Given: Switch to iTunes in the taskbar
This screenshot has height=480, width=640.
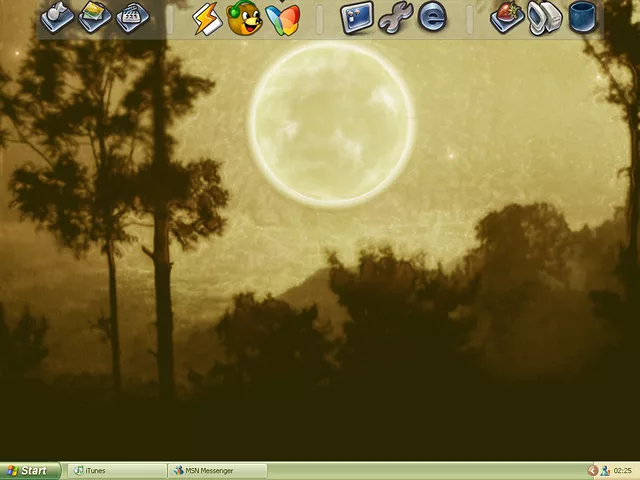Looking at the screenshot, I should pos(118,470).
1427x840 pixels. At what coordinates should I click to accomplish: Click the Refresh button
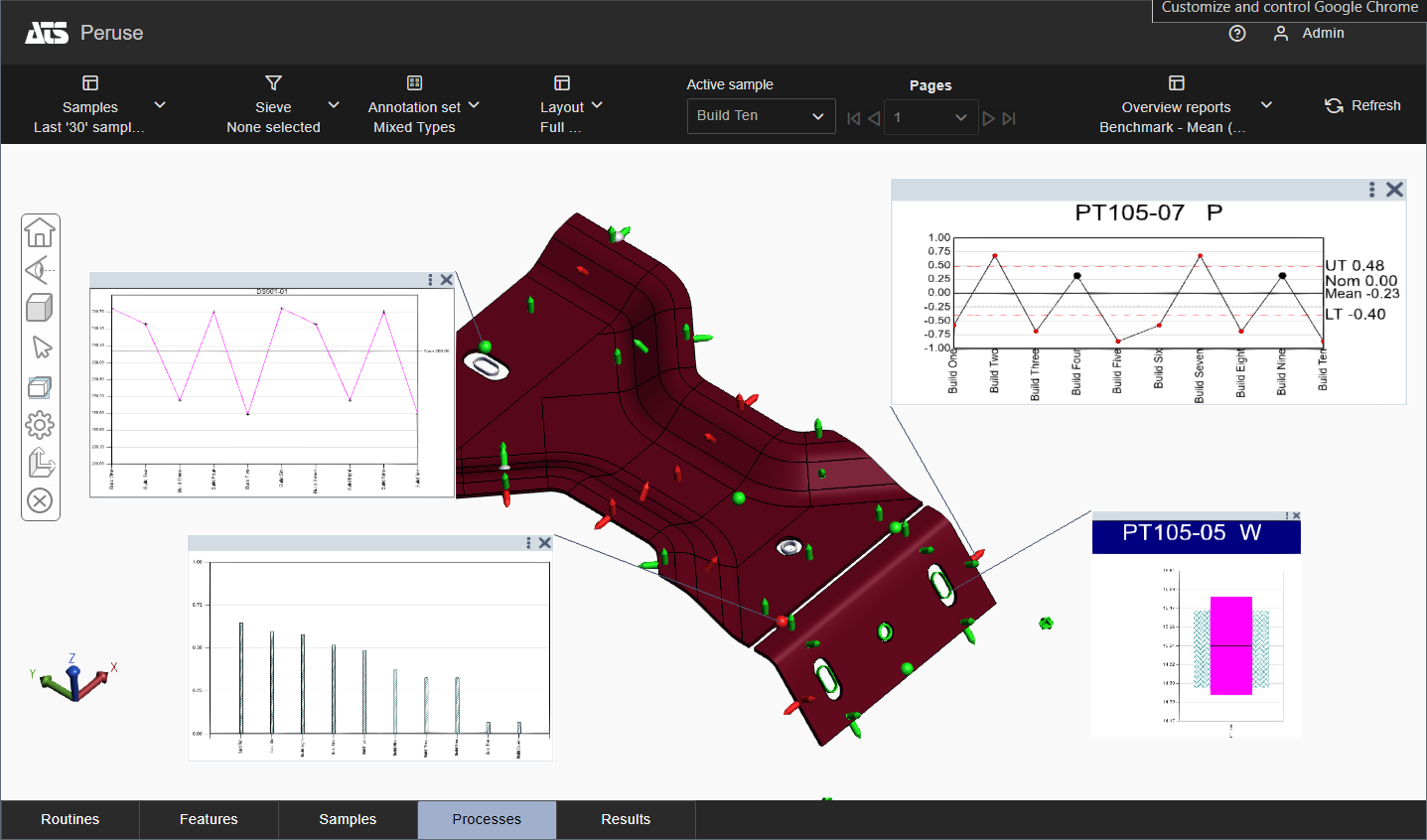(x=1362, y=105)
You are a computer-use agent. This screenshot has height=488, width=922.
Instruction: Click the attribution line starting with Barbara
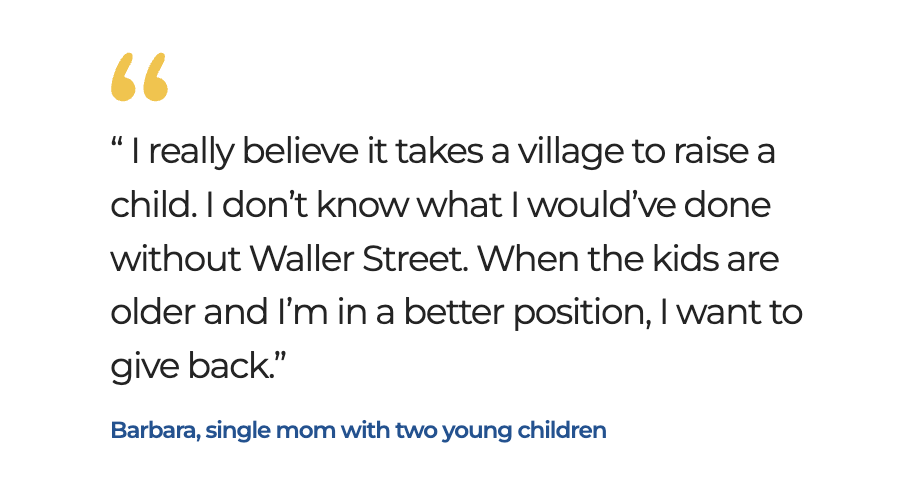point(358,432)
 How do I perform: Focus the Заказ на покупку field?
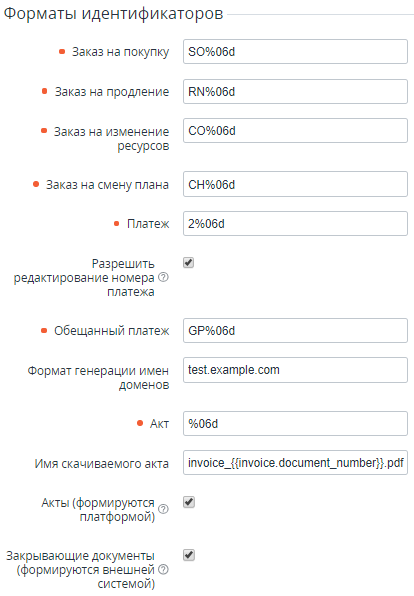pos(295,52)
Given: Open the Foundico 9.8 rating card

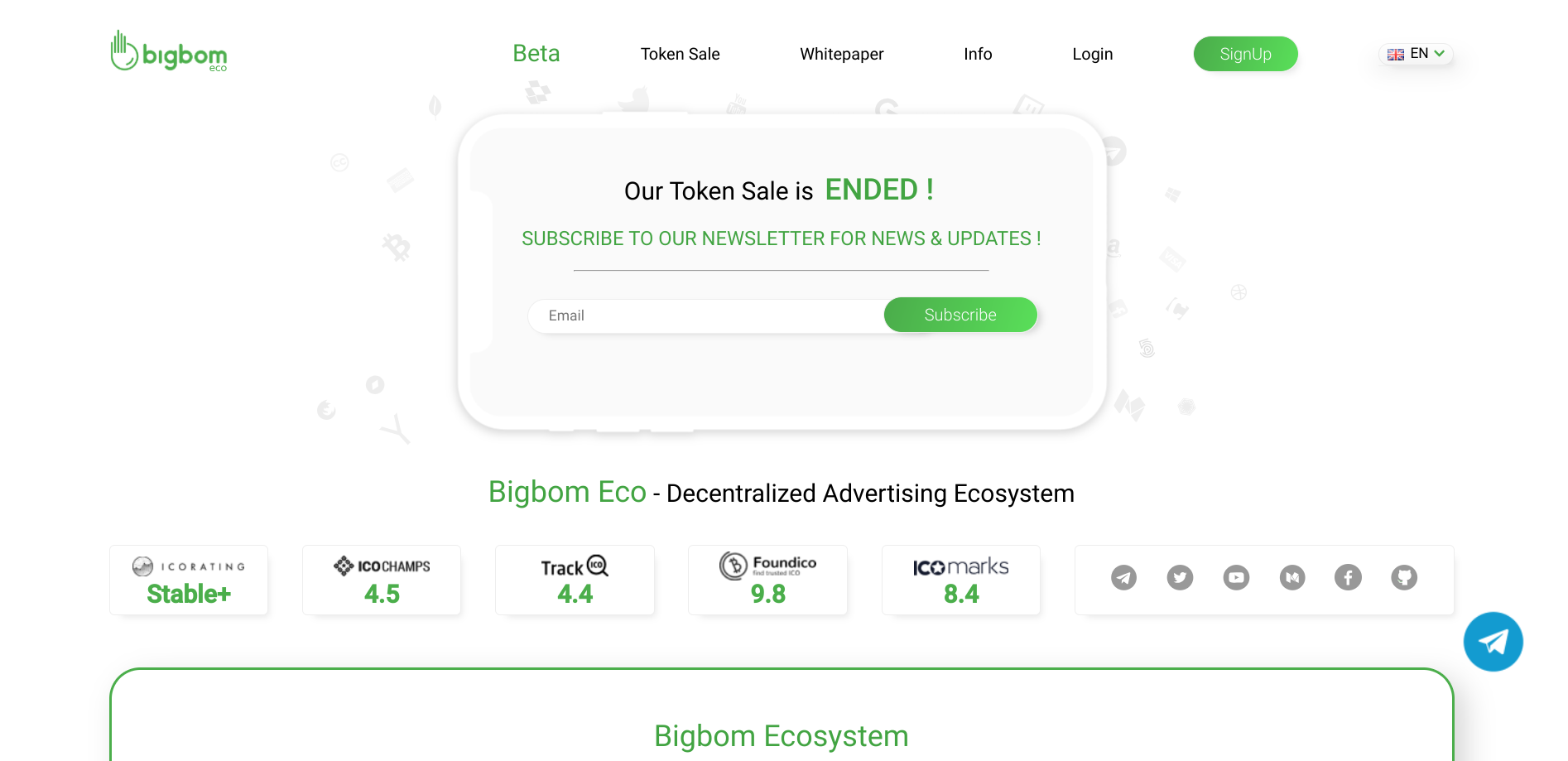Looking at the screenshot, I should click(767, 580).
────────────────────────────────────────
== WORK ITEM ==
Write the entries above out again exactly, but not the pictures.

== ANSWER SPACE ==
Given: Switch to iTunes in the taskbar
This screenshot has height=480, width=640.
Looking at the screenshot, I should pos(118,470).
1427x840 pixels. At what coordinates should I click to accomplish: Click the Refresh button
(x=1362, y=105)
You are a computer-use agent. This screenshot has height=488, width=922.
Instruction: Click the attribution line starting with Barbara
point(358,432)
 How do I perform: Focus the Заказ на покупку field?
pos(295,52)
Given: Open the Foundico 9.8 rating card

Looking at the screenshot, I should click(767, 580).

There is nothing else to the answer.